Страсть Довлатова к человеческим слабостям была лишена злорадства и казалась бескорыстной. Сергей был одержим не грехом, а прощением. Что тоже не сахар, ибо слабым он прощал все, а сильным — ничего. Встретив сильного, он не унимался до тех пор, пока не представлял его слабым.
Проще всего было достичь этого при помощи денег. У всех окружающих Сергей подстерегал мельчайшие проявления скаредности, а если охота была неудачной, то провоцировал или придумывал их.
Щедрость Довлатова была обременительной. В рестораны ходить с ним было сплошным мучением. За счет он дрался бешено, но горе тому, кто уступал право расплатиться.

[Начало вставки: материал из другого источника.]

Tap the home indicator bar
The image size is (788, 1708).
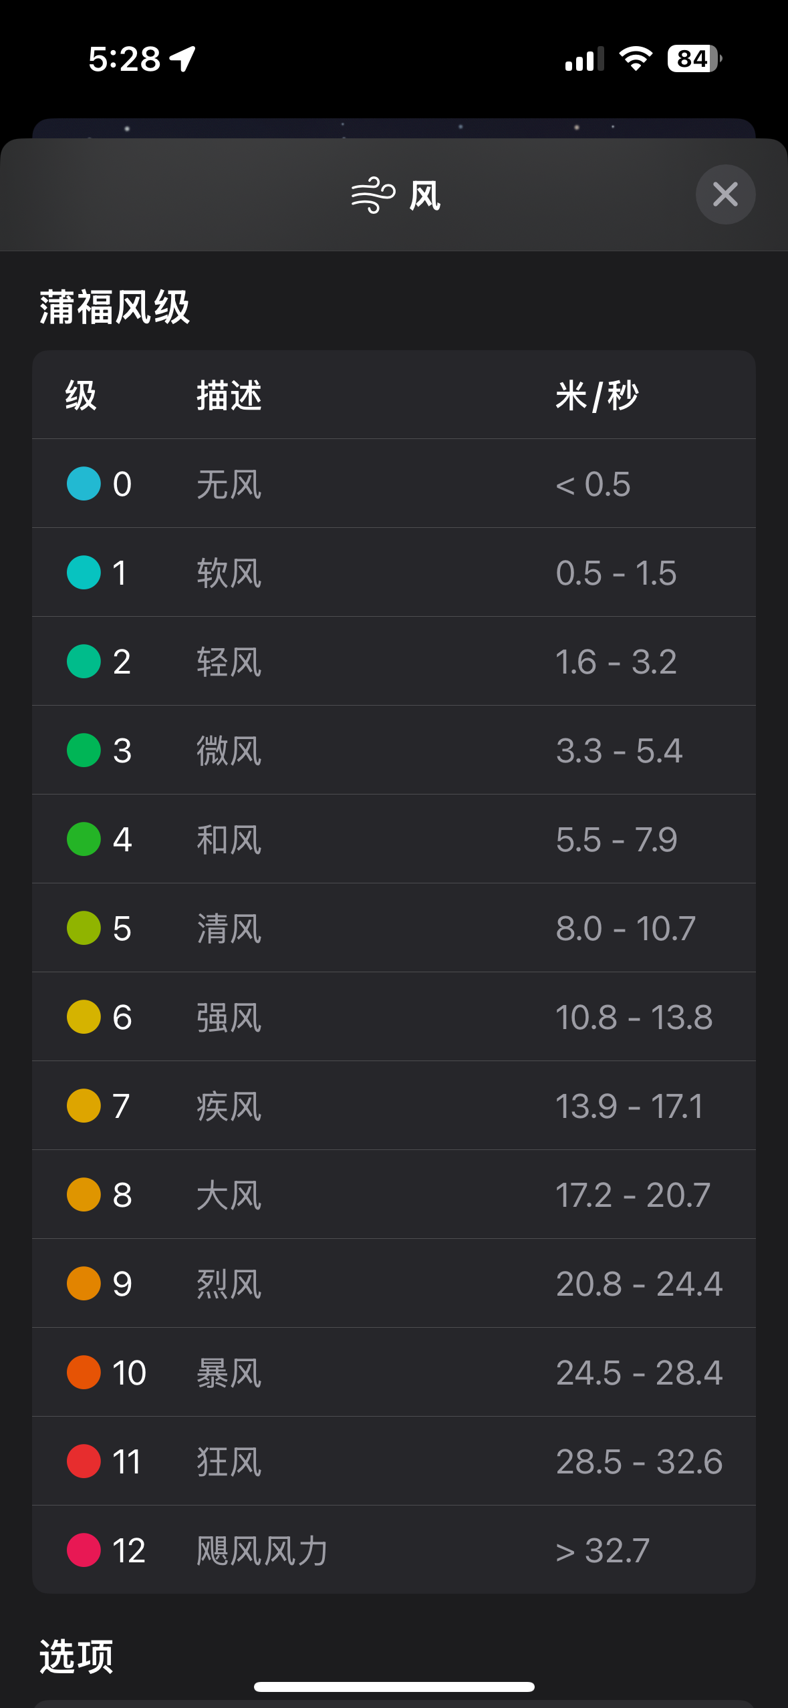(394, 1687)
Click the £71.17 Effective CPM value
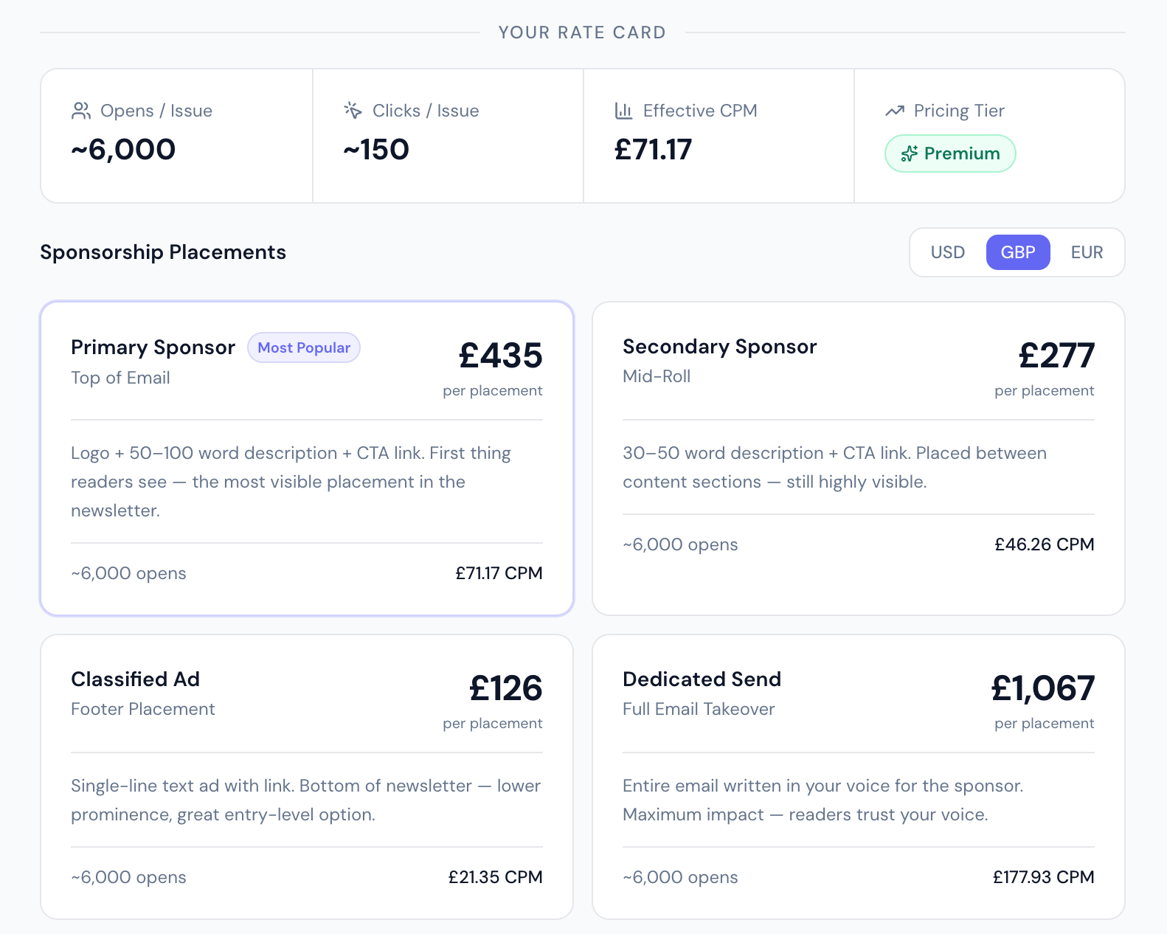The width and height of the screenshot is (1167, 934). tap(653, 150)
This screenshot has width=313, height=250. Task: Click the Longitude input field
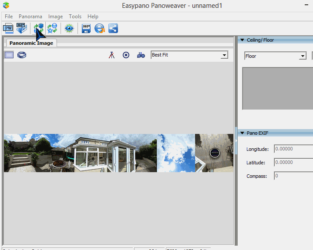(x=293, y=149)
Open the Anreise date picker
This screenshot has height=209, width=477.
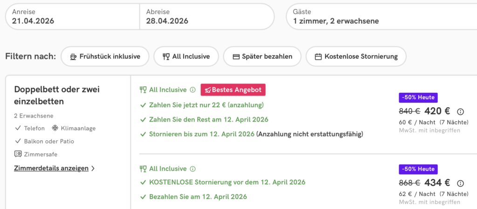[x=72, y=16]
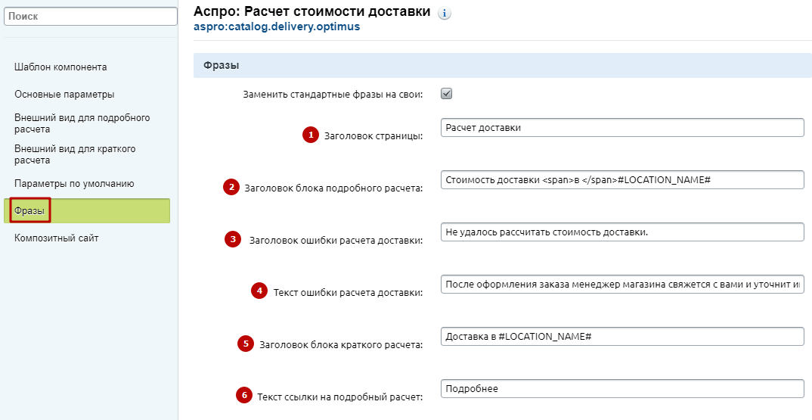Open the 'Основные параметры' section
The width and height of the screenshot is (812, 420).
64,95
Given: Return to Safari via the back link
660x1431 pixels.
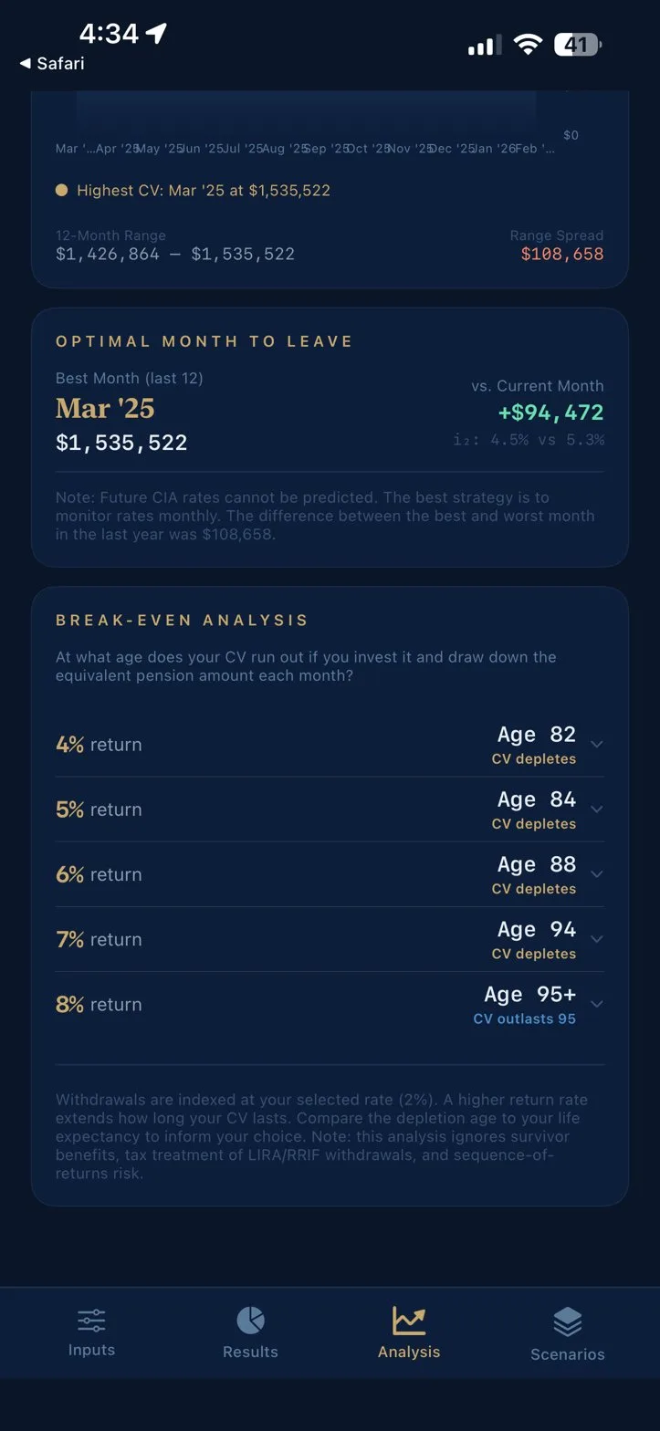Looking at the screenshot, I should (x=50, y=64).
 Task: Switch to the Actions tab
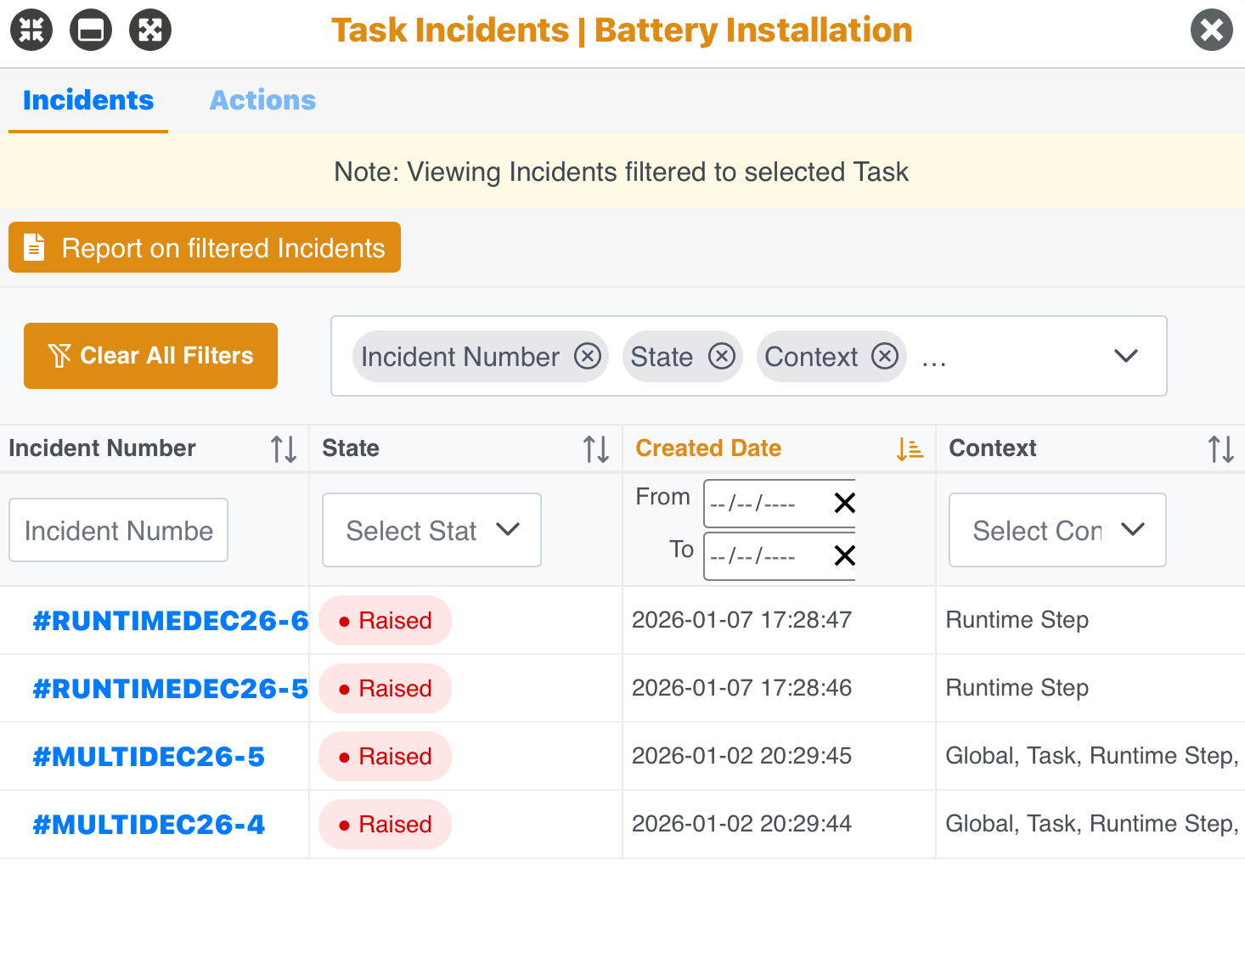pos(262,100)
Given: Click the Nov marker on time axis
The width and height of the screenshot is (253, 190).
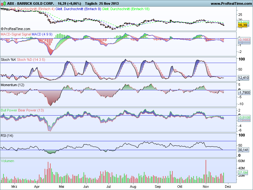Looking at the screenshot, I should (x=206, y=187).
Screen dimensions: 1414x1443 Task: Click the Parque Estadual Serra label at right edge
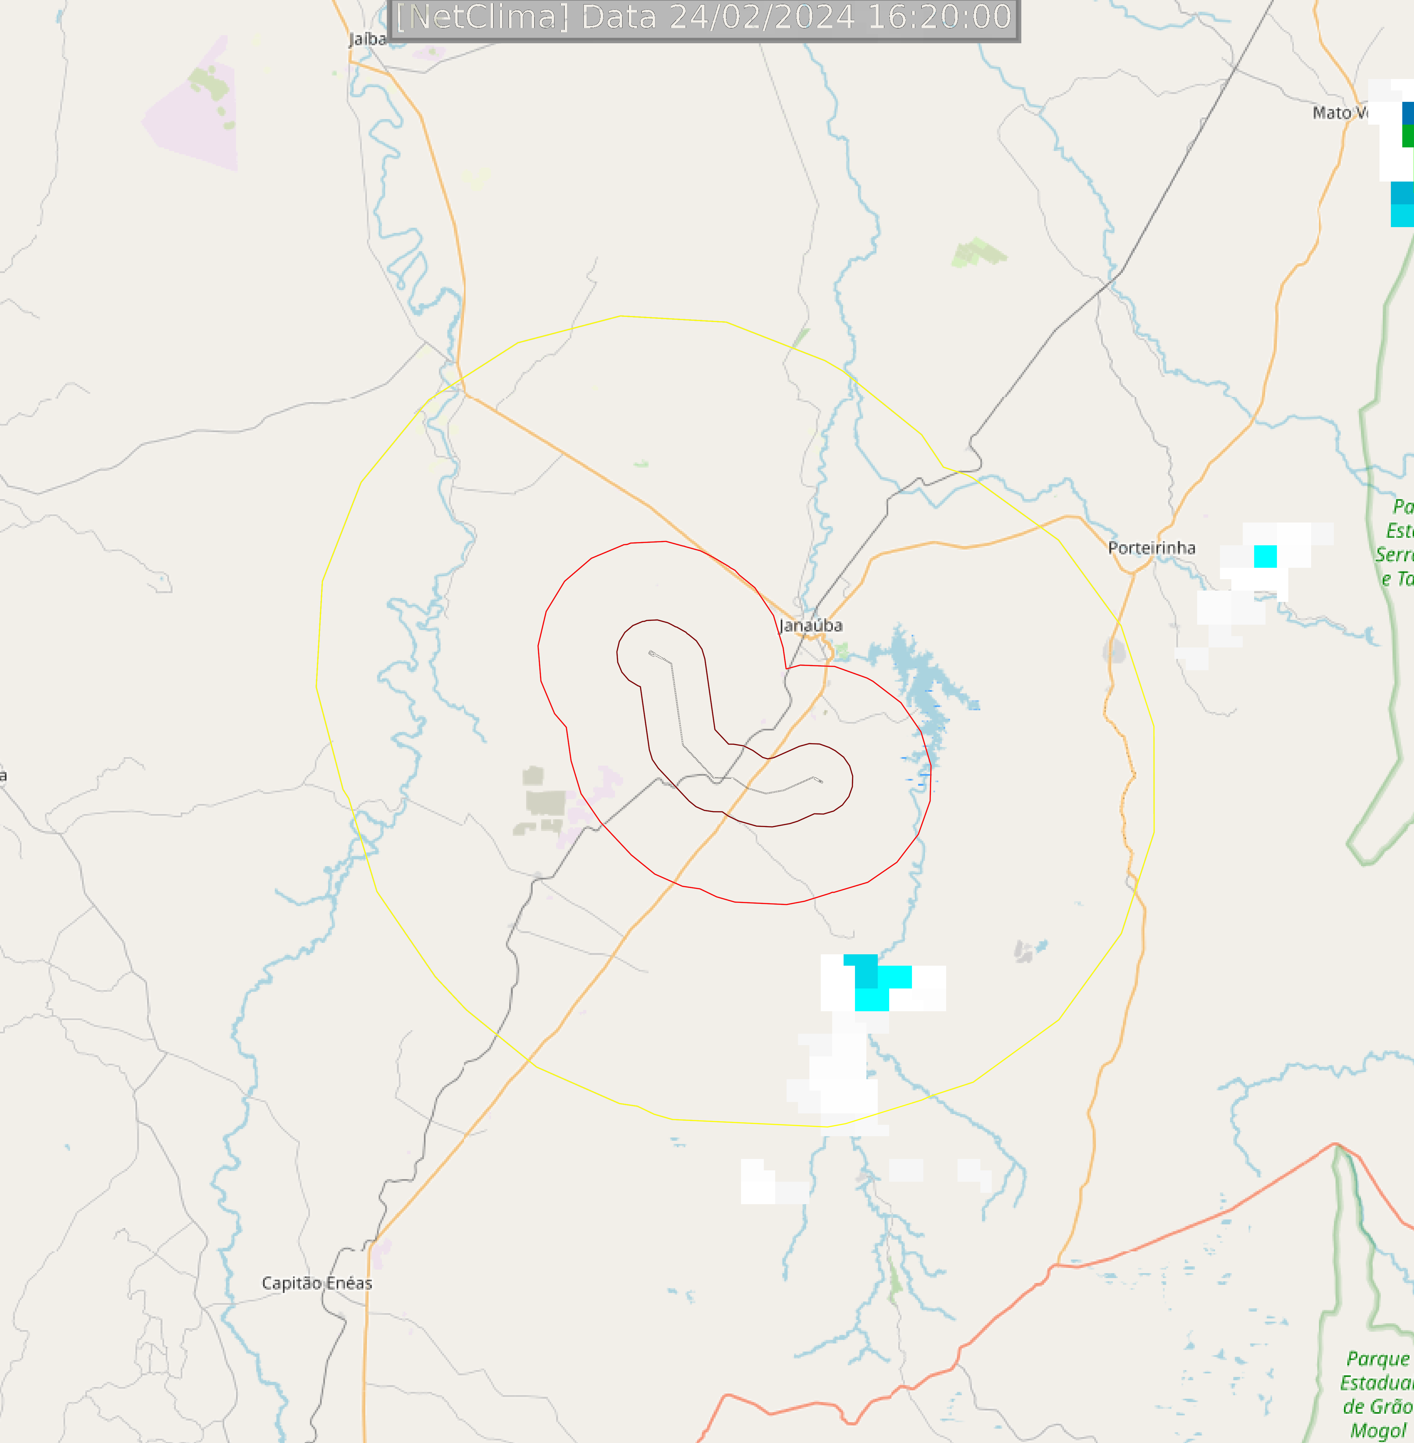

Дело в том, что ничто не уродует так легко, как жадность. Скупость — сродни кожной болезни. Поскольку от нее не умирают, она вызывает не сочувствие, а брезгливость. Будучи не вполне полноценным пороком, она не рассчитана и на прощение — только на насмешку.
Довлатова завораживала магия денег. Сергей говорил о них постоянно, да и писал немало — как Достоевский. Он и разбогатеть хотел, как мечтали герои Федора Михайловича: трах — и разбогател.
Довлатова поражала связь — конечно, окольная, а не прямая — денег с любовью. Он удивлялся привязанности денег к своим хозяевам: Сергей свято верил, что одни рождены для богатства, другие — для бедности и никакие внешние обстоятельства не в силах изменить изначальную расстановку. Но главной для него была способность денег сделать всякого человека смешным.
У самого Сергея было сложное отношение к деньгам, потому что они, как ни крути, самый прямой эквивалент успеха. Между тем все герои Довлатова — неудачники.
Я хотел было исправить «героев» на «любимых героев», но сообразил, что других у Довлатова и нету. Как раз жизненный провал превращает отрицательных персонажей если не в положительных, то в терпимых. Аура неуспеха мирит автора со всеми. С функционером-редактором, у которого лопнули штаны, с майором КГБ, который пьет теплую водку, со стукачом-однокурсником, которого не любят девицы, ну и, конечно, с бесчисленными алкашами, людьми «ослепительного благородства».
Что все это значит? Милосердие? Не уверен. По-моему, Довлатов смаковал провал. Для его мира всякое совершенство — губительно.
В сущности, это религия неудачников. Ее основной догмат — беззащитность мира перед нашим успехом в нем. И чем больше успех, тем страшнее последствия. Безошибочность сделала бы жизнь вообще невозможной. Представить себе только достигшую полного успеха коллективизацию, абсолютную расовую чистоту, безупречно работающую секретную полицию! «Уралмаш», со стопроцентной эффективностью перерабатывающий окружающую среду в тракторы, был бы успешней атомной бомбы.
Единственная защита мира перед нашим неукротимым стремлением к успеху — несовершенство самой человеческой природы. Способность делать ошибки — встроенное в нас страхующее устройство. Ошибка не искажает, а дополняет мироздание. И в этом — метафизическое оправдание неудачи. Разгильдяйство, лень, пьянство — разрушительны, а значит, спасительны, ибо, истребив пороки, мы остаемся наедине с добродетелями, от которых не приходится ждать пощады.
Довлатов прекрасно рисовал. Я никогда не видел, чтобы он рассеянно чертил каракули — даже на салфетке. Возможно, потому, что не доверял подсознанию. Обычно он делал шаржи — остроумные и точные. Все начатое завершено, рисунок аккуратно упакован в отведенный ему размер. Казалось, сама бумага его дисциплинировала — Сергей писал с черновиком не только письма, но и записки в два слова.
Рисунки Довлатова ничем не отличаются от его прозы и именно потому не годятся в иллюстрации к ней. Больше всего книгам Сергея подходят рисунки «митька» Александра Флоренского, оформившего четырехтомник Довлатова. Попадание тут достигнуто тонким контрастом формы с содержанием: картинки сделаны так, как их бы нарисовал не автор, а его персонажи. Внешнее противоречие строгости и расхлябанности снимается мировоззренческим родством: «митьки» выросли на той же грядке.